As an agent, Barry owed Jack the fiduciary obligation of loyalty. It is trite law that fiduciaries owe their principal an absolute duty of altruism.[5] As Jacob L.J said in Imageview,
an agent’s own interests come entirely second to the interest of his client. If you undertake to act for a man you must act 100%, body and soul, for him. You must act as if you were him [emphasis added].[6]

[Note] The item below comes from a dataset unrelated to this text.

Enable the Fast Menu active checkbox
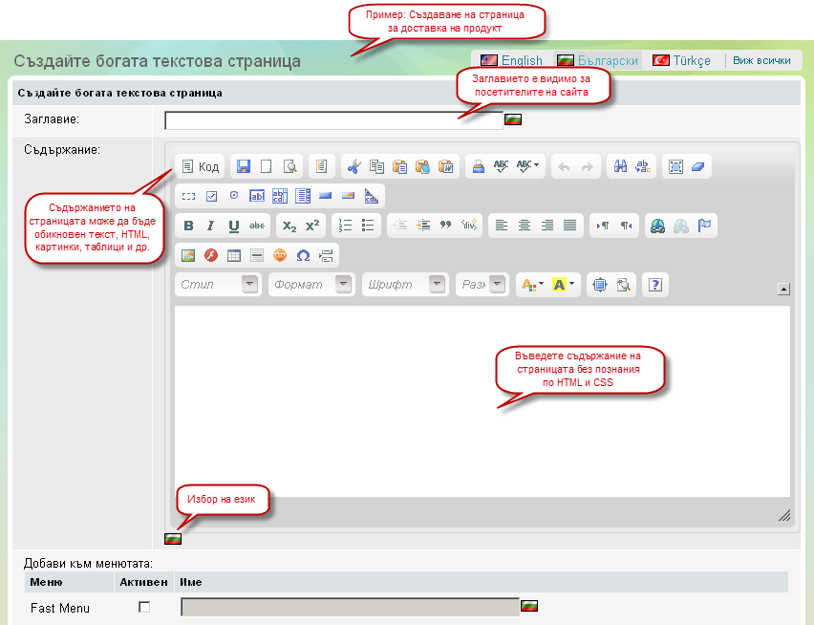Screen dimensions: 814x625 [144, 607]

By doing a deal with the football club, Barry was allowing his personal interest to conflict with his primary duty to his client. Although it is clearly arguable that it was in Jack’s interests to obtain a work permit (in order to play football for Dundee Utd), this was primarily ‘a matter for the club’ because Dundee Utd would still pay Jack irrespective of whether or not he played for them.[7] The conflict arises, it was suggested, because the more money the agent obtains for himself, the less he will obtain for his principal.[8] It follows from this that the interests that fiduciary law seeks to protect are therefore financial interests despite the terms of the agency agreement which referred to Jack’s “best interests”.

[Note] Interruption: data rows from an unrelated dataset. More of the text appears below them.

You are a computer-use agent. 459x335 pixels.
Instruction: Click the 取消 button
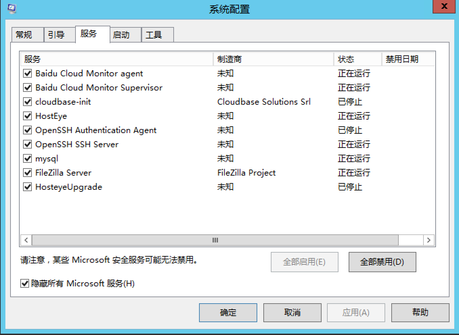point(292,312)
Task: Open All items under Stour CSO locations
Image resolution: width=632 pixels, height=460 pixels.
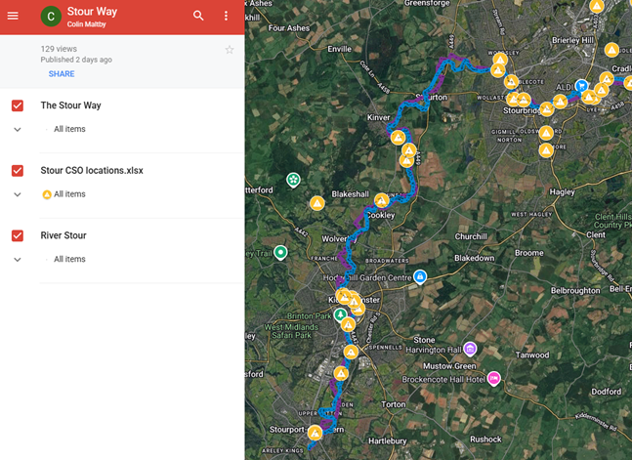Action: point(68,194)
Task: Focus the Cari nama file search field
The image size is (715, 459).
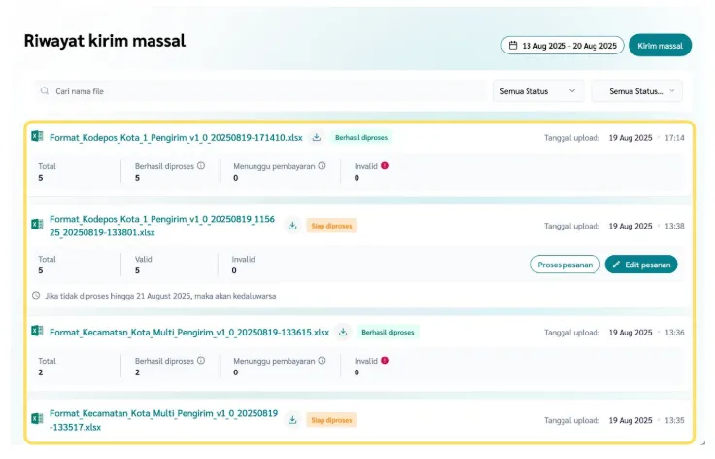Action: 262,91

According to Jacob L.J, Berry had breached his fiduciary duty and thereby ‘disentitled’ himself to his commission. Commission in this context refers to the 10% cut of Jack’s wages as opposed to the £3,000 paid by Dundee for the work permit. Jacob referred to a series of old authorities to justify his conclusion that even if Jack had benefited from Berry’s services, Berry was not entitled to any remuneration. A combined reading of Boston Deep Sea Fishing v Ansell (1888),[9] Andrews v Ramsay (1903),[10] Salomons v Pender (1865)[11] and in particular Rhodes v Macalister (1923)[12] lead Jacob LJ to conclude that where an agent takes a secret payment from a third party with whom he is negotiating on behalf of his principal, equity will intervene on its traditional ground of unconscionability. The cases suggest that the taking of such a payment by the agent is bound to damage the confidence that the principal is entitled to expect from his agent having bargained for his ‘disinterested loyalty’. Of course, Jack may not in fact have included an express term of fiduciary loyalty in his agency agreement, but that equitable obligation is implied in all agency contracts. So by acting improperly in not disclosing the side deal, Berry effectively disentitled himself to any remuneration even though Jack arguably benefited from Berry’s work. In reaching this conclusion, Jacob LJ placed particular reliance on Scrutton LJ’s judgment in Rhodes who said:
The law I take to be this: that an agent must not take remuneration from the other side without both disclosure to and consent from his principal. If he does take such remuneration he acts so adversely to this employer that he forfeits all remuneration from the employer, although the employer takes the benefit and has not suffered a loss by it [emphasis added].[13]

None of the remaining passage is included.